First off, I'd like to share a description of my research that I used when applying for a PhD scholarship to ensure we're all on the same page (because the exact research goals and purpose change often in my mind):
Spherical panoramas have been used in such high-profile applications as Google's Street View to allow users to naturally explore real-world images from the comfort of their own homes. In the case of Google, crude street information is augmented onto panoramic images to aid navigation both while viewing the panorama
and, in theory, while driving or walking on location. It may be useful to augment a photograph (taken with a cell phone for example) of an intersection or tourist attraction while a person is actually standing there, but an exact camera location would be required to do this.
One way to obtain this camera location is to compare the photograph with nearby spherical panoramas (which can be found using a rough GPS location estimate). If the panoramas have been captured and saved with positional information, then the scene geometry between the user's camera and the panoramas will help recover information about that camera's position, thereby allowing for an accurate augmentation.
Previous work  has established a method to recover position information between two panoramas, and the theory established there may be applicable to this case of comparing a photograph with a panorama. This will be verified during the course of the research, but the thesis will mainly investigate the best way to efficiently
obtain a large number of match correspondences between the photograph and the panorama, as this is the first step to finding the mathematical structures that describe the geometry. The format of the panoramas in  is that of a cube. Because of the 'seams' along adjacent faces, some feature points may not find correspondences to the same features visible in the planar photograph. As such, this
format will be compared with a cylindrical representation of the panoramas, which has no seams but must deal with curvature issues, to see if more correspondences might be found.
In addition, it must be determined what information should be stored on a central server along with the set of pre-captured panoramas. As much work as possible should be pre-computed to ensure the user's photograph is sent back with an augmentation as soon as possible.

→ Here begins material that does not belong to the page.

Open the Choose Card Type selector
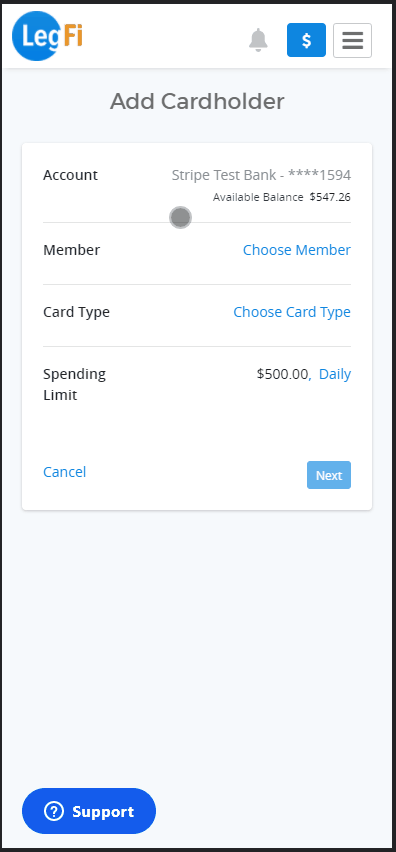The image size is (396, 852). coord(292,312)
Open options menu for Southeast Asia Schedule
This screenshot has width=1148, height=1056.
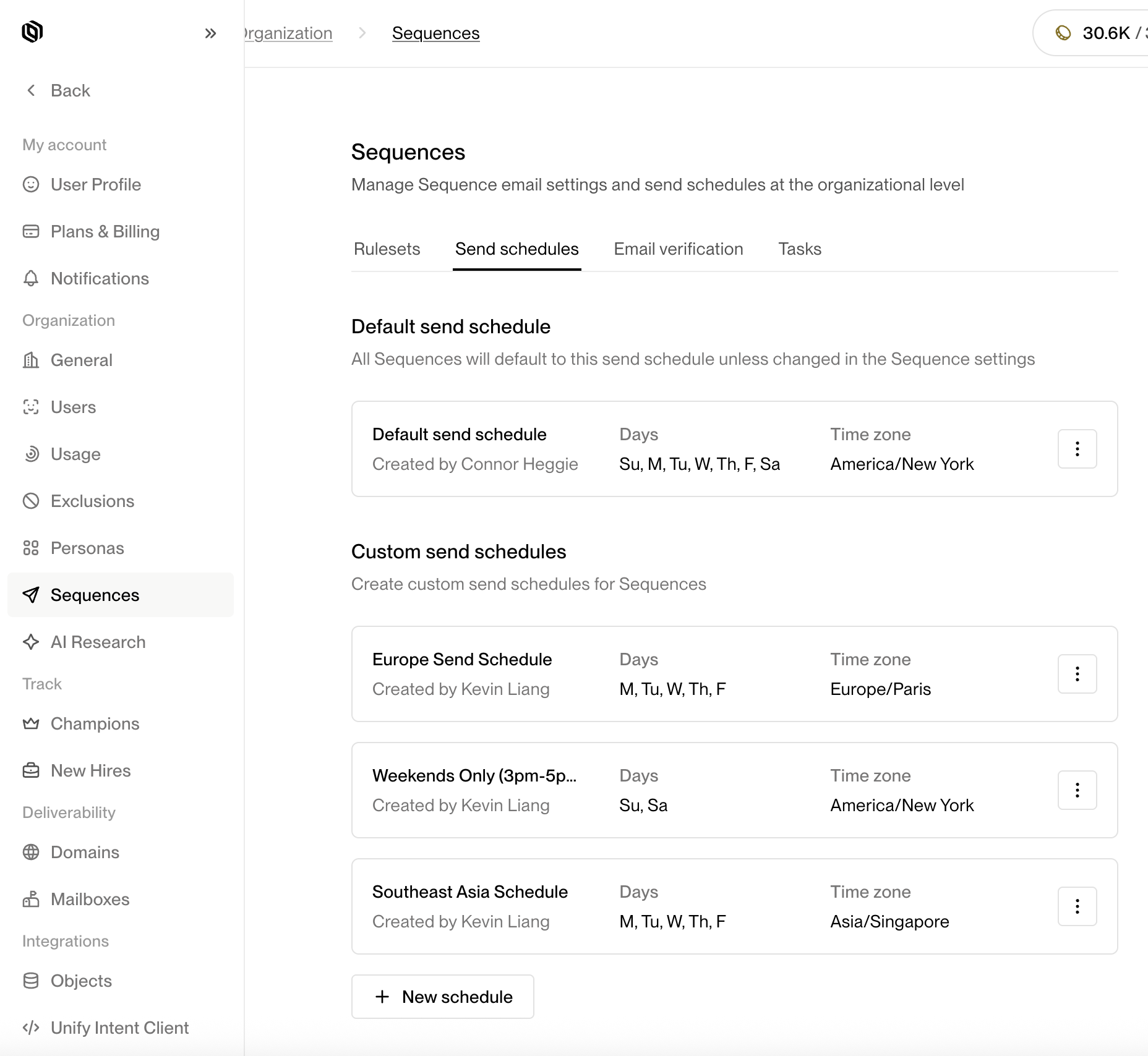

While road information such as that augmented onto images in Street View may not need to be highly accurate, there are many other applications that would require more precision. For example, virtual objects or textual information could be added to the photograph before it is sent back to a tourist learning about a historically significant area. In a case like this, a natural augmentation obtained with an accurate camera location is all but essential.
 Kangni, F. and Laganiere, R. (2007) Orientation and Pose recovery from Spherical Panoramas. ICCV
Basically, I'm trying to figure out the best way to find matches and/or an essential matrix between a cubic panorama and a photograph.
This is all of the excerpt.